— begin Records for this exercise —

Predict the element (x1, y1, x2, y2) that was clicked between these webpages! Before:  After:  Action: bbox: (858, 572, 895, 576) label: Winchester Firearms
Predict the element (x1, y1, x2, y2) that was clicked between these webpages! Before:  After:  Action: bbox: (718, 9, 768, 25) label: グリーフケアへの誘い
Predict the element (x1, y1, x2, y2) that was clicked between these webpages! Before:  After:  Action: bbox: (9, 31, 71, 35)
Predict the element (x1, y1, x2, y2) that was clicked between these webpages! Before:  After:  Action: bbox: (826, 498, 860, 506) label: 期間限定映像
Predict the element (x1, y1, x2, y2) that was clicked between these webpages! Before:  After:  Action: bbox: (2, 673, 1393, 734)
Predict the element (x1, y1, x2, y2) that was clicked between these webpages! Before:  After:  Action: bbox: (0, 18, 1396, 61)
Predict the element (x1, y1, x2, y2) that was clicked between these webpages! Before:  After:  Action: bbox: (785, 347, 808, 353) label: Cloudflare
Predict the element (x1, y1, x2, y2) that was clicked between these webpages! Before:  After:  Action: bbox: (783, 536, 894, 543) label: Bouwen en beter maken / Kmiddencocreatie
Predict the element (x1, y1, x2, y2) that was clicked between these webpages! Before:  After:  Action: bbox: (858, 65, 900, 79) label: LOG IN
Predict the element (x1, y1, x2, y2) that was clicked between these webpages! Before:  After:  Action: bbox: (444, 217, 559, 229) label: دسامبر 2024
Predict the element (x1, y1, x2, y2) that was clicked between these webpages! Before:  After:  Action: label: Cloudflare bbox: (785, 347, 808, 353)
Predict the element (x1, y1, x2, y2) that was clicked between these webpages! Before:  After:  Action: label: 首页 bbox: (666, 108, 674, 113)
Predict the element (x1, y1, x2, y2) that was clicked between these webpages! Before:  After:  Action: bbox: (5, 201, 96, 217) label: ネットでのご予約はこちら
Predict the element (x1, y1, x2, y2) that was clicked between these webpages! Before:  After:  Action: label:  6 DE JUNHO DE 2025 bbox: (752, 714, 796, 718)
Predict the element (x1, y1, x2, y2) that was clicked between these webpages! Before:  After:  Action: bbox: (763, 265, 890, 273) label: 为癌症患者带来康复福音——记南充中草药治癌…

— end Records for this exercise —

■ **Problem details**
Extract each of the rows above that contains the string "label".

■ **Result for this task**
Predict the element (x1, y1, x2, y2) that was clicked between these webpages! Before:  After:  Action: bbox: (858, 572, 895, 576) label: Winchester Firearms
Predict the element (x1, y1, x2, y2) that was clicked between these webpages! Before:  After:  Action: bbox: (718, 9, 768, 25) label: グリーフケアへの誘い
Predict the element (x1, y1, x2, y2) that was clicked between these webpages! Before:  After:  Action: bbox: (826, 498, 860, 506) label: 期間限定映像
Predict the element (x1, y1, x2, y2) that was clicked between these webpages! Before:  After:  Action: bbox: (785, 347, 808, 353) label: Cloudflare
Predict the element (x1, y1, x2, y2) that was clicked between these webpages! Before:  After:  Action: bbox: (783, 536, 894, 543) label: Bouwen en beter maken / Kmiddencocreatie
Predict the element (x1, y1, x2, y2) that was clicked between these webpages! Before:  After:  Action: bbox: (858, 65, 900, 79) label: LOG IN
Predict the element (x1, y1, x2, y2) that was clicked between these webpages! Before:  After:  Action: bbox: (444, 217, 559, 229) label: دسامبر 2024
Predict the element (x1, y1, x2, y2) that was clicked between these webpages! Before:  After:  Action: label: Cloudflare bbox: (785, 347, 808, 353)
Predict the element (x1, y1, x2, y2) that was clicked between these webpages! Before:  After:  Action: label: 首页 bbox: (666, 108, 674, 113)
Predict the element (x1, y1, x2, y2) that was clicked between these webpages! Before:  After:  Action: bbox: (5, 201, 96, 217) label: ネットでのご予約はこちら
Predict the element (x1, y1, x2, y2) that was clicked between these webpages! Before:  After:  Action: label:  6 DE JUNHO DE 2025 bbox: (752, 714, 796, 718)
Predict the element (x1, y1, x2, y2) that was clicked between these webpages! Before:  After:  Action: bbox: (763, 265, 890, 273) label: 为癌症患者带来康复福音——记南充中草药治癌…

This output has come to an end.